[GIVEN DATA — start]

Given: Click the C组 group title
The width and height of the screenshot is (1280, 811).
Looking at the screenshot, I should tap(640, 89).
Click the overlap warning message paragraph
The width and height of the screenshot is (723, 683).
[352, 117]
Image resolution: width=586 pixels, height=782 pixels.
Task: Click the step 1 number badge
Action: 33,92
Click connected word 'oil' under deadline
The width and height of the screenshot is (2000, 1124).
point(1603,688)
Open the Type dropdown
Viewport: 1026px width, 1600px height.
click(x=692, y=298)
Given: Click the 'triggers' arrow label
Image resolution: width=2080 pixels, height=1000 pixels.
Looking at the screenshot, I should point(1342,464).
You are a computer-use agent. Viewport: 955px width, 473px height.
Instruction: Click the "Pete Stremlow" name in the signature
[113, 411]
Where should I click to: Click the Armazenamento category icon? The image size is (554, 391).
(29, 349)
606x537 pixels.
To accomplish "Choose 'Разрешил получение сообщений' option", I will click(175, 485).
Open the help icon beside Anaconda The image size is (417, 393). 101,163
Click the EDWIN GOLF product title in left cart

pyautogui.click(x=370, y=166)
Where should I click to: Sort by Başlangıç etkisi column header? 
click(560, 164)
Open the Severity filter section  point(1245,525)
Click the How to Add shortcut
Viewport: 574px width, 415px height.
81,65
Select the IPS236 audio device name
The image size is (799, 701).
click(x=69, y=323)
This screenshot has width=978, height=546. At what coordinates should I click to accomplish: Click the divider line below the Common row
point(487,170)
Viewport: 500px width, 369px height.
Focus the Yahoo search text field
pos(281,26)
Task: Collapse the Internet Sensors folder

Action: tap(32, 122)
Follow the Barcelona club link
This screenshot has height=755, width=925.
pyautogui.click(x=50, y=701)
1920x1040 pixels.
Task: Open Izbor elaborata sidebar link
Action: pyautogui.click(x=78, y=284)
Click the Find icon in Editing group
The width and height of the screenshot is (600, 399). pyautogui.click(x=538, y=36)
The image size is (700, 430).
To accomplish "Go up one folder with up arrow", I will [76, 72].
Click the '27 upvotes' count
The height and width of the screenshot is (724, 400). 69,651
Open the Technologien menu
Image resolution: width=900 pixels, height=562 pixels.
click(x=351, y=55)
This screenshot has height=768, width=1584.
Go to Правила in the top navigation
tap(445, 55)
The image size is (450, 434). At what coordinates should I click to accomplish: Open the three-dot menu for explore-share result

[GIVEN DATA — finish]

## WHAT TO DO
Reprint every entry exactly.

## SOLUTION TO THIS TASK
Given: Click the C组 group title
The width and height of the screenshot is (1280, 811).
Looking at the screenshot, I should tap(640, 89).
Click the overlap warning message paragraph
The width and height of the screenshot is (723, 683).
[352, 117]
Image resolution: width=586 pixels, height=782 pixels.
Task: Click the step 1 number badge
Action: 33,92
Click connected word 'oil' under deadline
The width and height of the screenshot is (2000, 1124).
point(1603,688)
Open the Type dropdown
Viewport: 1026px width, 1600px height.
click(x=692, y=298)
Given: Click the 'triggers' arrow label
Image resolution: width=2080 pixels, height=1000 pixels.
Looking at the screenshot, I should point(1342,464).
You are a computer-use agent. Viewport: 955px width, 473px height.
Instruction: Click the "Pete Stremlow" name in the signature
[113, 411]
Where should I click to: Click the Armazenamento category icon? The image size is (554, 391).
(29, 349)
606x537 pixels.
To accomplish "Choose 'Разрешил получение сообщений' option", I will click(175, 485).
Open the help icon beside Anaconda The image size is (417, 393). 101,163
Click the EDWIN GOLF product title in left cart

pyautogui.click(x=370, y=166)
Where should I click to: Sort by Başlangıç etkisi column header? 
click(560, 164)
Open the Severity filter section  point(1245,525)
Click the How to Add shortcut
Viewport: 574px width, 415px height.
81,65
Select the IPS236 audio device name
The image size is (799, 701).
click(x=69, y=323)
This screenshot has width=978, height=546. At what coordinates should I click to accomplish: Click the divider line below the Common row
point(487,170)
Viewport: 500px width, 369px height.
Focus the Yahoo search text field
pos(281,26)
Task: Collapse the Internet Sensors folder

Action: tap(32, 122)
Follow the Barcelona club link
This screenshot has height=755, width=925.
pyautogui.click(x=50, y=701)
1920x1040 pixels.
Task: Open Izbor elaborata sidebar link
Action: pyautogui.click(x=78, y=284)
Click the Find icon in Editing group
The width and height of the screenshot is (600, 399). pyautogui.click(x=538, y=36)
The image size is (700, 430).
To accomplish "Go up one folder with up arrow", I will [76, 72].
Click the '27 upvotes' count
The height and width of the screenshot is (724, 400). 69,651
Open the Technologien menu
Image resolution: width=900 pixels, height=562 pixels.
click(x=351, y=55)
This screenshot has height=768, width=1584.
Go to Правила in the top navigation
tap(445, 55)
The image size is (450, 434). At what coordinates should I click to accomplish: Open the three-dot menu for explore-share result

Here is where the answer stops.